Agencies from three countries target tech support scams

Bogus tech support operations in India and elsewhere told PC owners their computers were infected with malware
  • Grant Gross (IDG News Service)
  • — 03 October, 2012 16:55

Consumer protection agencies from the U.S., Canada and Australia have filed complaints against a group of companies allegedly calling computer owners, telling them their PCs were riddled with malware and selling them bogus fixes for up to US$450.

The U.S. Federal Trade Commission, the Australia Communication and Media Authority and the Canadian Radio-Television and Telecommunications Commission announced Tuesday they have taken action against the fake tech support operations, many of them based in India.

Officials from the three agencies said they've received thousands of complaints related to suspicious tech-support calls, with a potential loss to customers in the tens of millions of dollars.

At the request of the FTC, a judge in U.S. District Court for the Southern District of New York has ordered a halt to six alleged tech support scams, pending further hearings. The court also has frozen the assets of the operations and ordered their websites shut down, said Jon Leibowitz, the FTC's chairman.

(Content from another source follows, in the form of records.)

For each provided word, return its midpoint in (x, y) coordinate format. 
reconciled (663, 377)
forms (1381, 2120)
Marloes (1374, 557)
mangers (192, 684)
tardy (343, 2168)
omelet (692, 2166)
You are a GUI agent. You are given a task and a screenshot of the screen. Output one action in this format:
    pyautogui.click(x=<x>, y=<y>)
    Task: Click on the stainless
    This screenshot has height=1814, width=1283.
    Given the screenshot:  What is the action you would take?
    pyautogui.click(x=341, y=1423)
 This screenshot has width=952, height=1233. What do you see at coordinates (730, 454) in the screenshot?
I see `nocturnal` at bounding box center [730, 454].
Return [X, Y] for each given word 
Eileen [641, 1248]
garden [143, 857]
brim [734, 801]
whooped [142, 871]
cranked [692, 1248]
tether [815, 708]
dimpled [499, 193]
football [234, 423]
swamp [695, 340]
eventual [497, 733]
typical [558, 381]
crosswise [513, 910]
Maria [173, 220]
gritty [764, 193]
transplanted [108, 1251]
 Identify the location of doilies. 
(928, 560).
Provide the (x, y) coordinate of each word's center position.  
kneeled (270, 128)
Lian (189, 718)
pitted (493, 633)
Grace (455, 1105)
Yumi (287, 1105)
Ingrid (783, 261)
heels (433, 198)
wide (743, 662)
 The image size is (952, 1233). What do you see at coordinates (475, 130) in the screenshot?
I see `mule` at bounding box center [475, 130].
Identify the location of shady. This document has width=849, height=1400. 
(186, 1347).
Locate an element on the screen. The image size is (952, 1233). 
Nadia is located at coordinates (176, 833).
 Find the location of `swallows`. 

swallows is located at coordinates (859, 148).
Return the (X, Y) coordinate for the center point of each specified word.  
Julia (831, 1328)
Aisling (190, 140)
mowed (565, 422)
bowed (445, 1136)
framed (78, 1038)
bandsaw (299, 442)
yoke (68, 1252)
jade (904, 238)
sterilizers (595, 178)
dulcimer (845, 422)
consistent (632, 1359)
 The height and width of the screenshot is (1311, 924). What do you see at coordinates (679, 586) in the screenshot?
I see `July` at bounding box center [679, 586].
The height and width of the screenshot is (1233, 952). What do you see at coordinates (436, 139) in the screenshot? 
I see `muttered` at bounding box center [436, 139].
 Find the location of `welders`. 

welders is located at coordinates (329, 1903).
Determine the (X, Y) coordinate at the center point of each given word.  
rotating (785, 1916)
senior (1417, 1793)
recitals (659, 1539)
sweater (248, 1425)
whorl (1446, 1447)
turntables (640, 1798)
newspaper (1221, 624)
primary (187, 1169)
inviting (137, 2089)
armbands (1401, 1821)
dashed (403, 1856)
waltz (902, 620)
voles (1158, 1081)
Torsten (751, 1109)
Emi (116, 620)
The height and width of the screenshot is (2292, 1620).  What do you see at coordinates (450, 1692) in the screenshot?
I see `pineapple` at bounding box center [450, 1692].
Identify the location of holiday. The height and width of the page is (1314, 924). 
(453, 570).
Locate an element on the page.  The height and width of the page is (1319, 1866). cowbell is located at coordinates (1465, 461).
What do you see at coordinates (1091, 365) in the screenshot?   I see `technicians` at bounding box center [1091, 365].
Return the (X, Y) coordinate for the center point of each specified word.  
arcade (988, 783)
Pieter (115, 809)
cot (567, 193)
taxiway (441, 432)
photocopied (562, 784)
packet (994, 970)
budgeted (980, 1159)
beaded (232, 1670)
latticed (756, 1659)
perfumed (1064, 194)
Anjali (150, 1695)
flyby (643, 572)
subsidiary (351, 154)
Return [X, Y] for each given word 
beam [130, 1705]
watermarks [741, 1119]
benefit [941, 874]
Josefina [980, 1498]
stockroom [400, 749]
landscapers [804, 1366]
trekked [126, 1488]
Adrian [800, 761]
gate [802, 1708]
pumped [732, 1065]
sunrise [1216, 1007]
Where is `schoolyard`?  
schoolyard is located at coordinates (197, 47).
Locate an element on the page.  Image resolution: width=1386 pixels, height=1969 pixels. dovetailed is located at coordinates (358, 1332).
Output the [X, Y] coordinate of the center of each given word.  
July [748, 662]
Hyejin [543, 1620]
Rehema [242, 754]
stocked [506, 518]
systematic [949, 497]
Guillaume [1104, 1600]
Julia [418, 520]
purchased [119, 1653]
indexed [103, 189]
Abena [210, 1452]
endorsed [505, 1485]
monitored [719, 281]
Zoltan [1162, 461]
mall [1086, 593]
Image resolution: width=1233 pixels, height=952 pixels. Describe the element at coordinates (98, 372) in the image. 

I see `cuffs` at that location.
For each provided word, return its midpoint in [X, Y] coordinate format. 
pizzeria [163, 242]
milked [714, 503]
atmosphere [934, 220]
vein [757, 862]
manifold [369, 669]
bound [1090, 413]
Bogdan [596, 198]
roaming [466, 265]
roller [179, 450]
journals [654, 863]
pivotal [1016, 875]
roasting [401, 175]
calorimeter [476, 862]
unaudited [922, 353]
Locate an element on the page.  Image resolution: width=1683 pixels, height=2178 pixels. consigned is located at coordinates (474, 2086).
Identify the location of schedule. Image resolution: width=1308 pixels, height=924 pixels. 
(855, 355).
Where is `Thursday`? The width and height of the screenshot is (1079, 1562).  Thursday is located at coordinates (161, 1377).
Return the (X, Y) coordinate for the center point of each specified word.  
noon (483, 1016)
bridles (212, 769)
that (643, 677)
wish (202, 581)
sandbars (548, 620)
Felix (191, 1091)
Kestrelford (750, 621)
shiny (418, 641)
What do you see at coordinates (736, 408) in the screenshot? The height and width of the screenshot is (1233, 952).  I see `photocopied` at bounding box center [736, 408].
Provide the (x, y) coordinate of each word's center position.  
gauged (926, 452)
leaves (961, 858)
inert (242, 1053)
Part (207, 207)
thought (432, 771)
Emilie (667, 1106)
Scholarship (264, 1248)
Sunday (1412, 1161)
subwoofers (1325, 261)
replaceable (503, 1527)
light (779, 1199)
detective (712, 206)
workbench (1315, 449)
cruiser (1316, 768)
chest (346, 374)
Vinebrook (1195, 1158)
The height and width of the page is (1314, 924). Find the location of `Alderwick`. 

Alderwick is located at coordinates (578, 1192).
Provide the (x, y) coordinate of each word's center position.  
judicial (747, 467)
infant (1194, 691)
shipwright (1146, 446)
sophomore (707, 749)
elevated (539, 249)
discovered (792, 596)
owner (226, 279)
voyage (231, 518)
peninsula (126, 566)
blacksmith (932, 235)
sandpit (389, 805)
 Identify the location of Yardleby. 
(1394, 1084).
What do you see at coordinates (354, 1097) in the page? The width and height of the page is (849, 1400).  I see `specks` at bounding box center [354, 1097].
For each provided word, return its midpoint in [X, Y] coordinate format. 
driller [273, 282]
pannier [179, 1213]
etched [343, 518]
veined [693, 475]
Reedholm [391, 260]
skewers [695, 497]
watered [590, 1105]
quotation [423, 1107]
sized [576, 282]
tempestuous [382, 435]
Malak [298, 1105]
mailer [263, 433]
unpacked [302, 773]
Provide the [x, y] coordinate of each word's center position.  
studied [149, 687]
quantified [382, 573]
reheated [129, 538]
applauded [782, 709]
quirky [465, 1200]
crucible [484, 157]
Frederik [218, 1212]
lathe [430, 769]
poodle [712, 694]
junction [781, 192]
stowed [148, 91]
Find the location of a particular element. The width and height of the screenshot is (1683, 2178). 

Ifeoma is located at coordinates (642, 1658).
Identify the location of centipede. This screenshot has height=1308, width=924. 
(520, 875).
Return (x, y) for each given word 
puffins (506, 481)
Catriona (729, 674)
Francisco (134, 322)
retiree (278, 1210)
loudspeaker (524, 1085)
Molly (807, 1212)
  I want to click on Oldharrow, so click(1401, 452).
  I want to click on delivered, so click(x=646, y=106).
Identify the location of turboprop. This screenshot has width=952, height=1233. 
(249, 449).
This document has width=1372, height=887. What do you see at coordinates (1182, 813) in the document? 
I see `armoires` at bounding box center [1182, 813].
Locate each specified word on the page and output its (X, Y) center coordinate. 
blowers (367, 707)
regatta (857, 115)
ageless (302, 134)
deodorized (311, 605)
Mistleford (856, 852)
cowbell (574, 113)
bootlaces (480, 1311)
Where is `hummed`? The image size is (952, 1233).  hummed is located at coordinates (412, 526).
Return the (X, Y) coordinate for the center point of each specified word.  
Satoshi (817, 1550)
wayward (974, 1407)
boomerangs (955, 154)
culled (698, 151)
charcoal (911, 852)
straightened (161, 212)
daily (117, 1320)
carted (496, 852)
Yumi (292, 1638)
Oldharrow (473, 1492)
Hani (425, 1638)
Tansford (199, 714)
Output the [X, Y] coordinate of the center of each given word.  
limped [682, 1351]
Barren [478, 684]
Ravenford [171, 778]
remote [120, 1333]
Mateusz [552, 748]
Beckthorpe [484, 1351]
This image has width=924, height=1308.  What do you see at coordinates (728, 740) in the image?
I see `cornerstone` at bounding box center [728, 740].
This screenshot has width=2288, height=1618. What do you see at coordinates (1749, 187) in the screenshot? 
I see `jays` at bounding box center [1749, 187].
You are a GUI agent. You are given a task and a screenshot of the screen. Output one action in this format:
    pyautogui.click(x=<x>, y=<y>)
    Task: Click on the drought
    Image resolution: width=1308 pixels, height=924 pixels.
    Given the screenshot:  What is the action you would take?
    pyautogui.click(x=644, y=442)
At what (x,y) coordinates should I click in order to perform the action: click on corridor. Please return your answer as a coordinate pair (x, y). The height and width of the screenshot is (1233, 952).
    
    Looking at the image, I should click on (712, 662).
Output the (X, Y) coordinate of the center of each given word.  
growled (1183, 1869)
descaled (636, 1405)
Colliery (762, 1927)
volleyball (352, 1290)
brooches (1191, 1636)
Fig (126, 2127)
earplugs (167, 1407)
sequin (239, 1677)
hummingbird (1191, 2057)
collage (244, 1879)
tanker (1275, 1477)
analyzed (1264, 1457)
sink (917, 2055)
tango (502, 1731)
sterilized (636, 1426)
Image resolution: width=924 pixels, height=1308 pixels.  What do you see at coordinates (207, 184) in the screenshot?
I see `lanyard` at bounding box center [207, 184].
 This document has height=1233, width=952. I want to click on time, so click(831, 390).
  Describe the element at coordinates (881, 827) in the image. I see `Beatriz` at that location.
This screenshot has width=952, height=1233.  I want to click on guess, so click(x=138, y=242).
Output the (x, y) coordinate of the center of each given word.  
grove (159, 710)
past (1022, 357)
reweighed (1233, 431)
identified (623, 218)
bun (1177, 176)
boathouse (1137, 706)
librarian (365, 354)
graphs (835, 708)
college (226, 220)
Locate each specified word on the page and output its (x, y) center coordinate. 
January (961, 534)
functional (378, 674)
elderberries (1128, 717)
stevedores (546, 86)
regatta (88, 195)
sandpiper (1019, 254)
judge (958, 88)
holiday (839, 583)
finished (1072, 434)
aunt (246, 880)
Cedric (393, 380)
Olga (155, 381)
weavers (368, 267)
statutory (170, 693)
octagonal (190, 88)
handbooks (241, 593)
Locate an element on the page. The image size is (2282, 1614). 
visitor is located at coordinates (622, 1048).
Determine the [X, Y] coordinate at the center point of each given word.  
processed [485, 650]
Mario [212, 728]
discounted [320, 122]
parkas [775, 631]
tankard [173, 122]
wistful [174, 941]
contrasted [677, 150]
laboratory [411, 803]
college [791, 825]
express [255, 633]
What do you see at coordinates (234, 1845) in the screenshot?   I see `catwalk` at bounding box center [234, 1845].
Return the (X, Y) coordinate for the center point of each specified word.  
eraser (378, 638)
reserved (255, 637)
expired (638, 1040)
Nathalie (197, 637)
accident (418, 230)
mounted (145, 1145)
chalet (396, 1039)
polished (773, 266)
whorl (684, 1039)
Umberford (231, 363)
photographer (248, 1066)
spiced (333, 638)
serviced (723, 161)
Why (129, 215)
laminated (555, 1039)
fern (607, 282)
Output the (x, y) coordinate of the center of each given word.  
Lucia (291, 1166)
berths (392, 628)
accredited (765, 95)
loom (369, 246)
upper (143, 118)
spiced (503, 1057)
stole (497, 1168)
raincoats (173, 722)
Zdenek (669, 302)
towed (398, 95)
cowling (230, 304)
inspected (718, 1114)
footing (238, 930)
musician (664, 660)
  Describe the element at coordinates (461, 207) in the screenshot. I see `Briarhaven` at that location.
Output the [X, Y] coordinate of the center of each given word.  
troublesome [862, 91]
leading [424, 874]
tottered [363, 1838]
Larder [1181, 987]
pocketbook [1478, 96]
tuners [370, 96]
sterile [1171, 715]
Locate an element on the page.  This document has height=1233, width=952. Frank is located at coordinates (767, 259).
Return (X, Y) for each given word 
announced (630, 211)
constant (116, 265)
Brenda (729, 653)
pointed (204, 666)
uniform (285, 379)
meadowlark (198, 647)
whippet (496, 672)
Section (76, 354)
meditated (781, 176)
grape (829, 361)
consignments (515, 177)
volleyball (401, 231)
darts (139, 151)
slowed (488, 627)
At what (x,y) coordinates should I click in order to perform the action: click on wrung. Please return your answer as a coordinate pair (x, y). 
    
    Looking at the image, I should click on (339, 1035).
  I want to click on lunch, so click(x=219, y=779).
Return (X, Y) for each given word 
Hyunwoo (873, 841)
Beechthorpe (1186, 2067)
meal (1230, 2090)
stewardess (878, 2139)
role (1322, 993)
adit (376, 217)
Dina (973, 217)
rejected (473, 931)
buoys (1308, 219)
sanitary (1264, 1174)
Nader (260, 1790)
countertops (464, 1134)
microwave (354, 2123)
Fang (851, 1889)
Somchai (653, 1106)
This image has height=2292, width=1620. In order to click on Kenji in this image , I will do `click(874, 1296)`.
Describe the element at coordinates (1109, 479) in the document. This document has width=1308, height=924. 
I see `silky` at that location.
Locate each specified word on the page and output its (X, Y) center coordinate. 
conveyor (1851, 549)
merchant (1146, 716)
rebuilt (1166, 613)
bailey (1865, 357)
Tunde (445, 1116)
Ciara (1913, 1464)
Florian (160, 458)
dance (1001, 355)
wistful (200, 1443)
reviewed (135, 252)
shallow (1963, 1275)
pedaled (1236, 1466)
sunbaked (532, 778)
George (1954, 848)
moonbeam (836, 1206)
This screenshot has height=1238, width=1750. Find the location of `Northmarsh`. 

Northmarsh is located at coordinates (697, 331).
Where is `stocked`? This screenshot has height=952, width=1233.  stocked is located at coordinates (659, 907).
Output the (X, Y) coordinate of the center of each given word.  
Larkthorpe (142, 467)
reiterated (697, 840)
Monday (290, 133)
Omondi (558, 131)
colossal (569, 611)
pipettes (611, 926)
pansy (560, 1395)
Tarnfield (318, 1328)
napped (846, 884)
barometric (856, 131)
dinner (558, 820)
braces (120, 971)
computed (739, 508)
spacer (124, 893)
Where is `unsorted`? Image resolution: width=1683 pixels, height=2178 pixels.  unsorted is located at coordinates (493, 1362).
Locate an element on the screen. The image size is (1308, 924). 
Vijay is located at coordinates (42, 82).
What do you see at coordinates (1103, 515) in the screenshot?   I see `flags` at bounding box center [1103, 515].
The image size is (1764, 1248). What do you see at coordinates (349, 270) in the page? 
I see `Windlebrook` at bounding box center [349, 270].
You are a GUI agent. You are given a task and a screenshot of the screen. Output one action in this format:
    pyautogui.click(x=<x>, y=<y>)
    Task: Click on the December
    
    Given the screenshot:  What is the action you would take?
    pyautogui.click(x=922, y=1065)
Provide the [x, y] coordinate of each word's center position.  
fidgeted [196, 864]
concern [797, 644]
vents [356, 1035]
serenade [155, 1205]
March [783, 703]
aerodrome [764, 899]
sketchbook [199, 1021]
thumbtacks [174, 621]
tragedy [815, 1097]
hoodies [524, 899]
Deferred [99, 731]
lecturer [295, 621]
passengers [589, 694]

When consumers get unsolicited tech support calls, they should hang up and report the call to consumer protection agencies and legitimate tech vendors, Leibowitz said. There has been a "recent rash" of tech support scams, he said at a press conference.

The scams are "outrageous and disturbing," Leibowitz said. "Today, we take a major step forward in standing up for consumers around the world."

The operations cold called PC users, often saying they were from a major tech vendor such as Microsoft, Dell or McAfee, officials said. The telemarketers told the consumers that their PCs had sent malware alerts to the vendor.

"Microsoft will never cold call a customer and ask for their credit card information to change them for a service they don't need," said Frank Torres, Microsoft's director of consumer affairs.

The operations target English-speaking consumers in the U.S., Canada, Australia, Ireland, New Zealand, and the U.K, the FTC said. Five of the six operations used telemarketing boiler rooms to call consumers, and the sixth lured consumers by placing ads with Google appearing when consumers searched for their computer company's tech support telephone number, the FTC said.

In some cases, the telemarketers directed the PC owner to common warnings in the computer's system log, incorrectly telling them those warnings indicated the presence of malware.

The telemarketers told consumers their PCs were in imminent threat of damage, and in one case, a telemarketer told a consumer the computer would blow up, officials said.

The scammers then offered to rid the computer of malware for fees ranging from $49 to $450, the FTC said. When consumers agreed to pay the fee, the telemarketers directed them to a website to download a software program that allowed the scammers remote access to the consumers' computers. Once the telemarketers took control of the consumers' computers, they supposedly removed the non-existent malware and downloaded otherwise free programs.

The FTC cases targeted 14 corporate defendants and 17 individual defendants in six legal filings. The Canadian agency has served two Indian companies with a notice of violations and fined the two more than $500,000.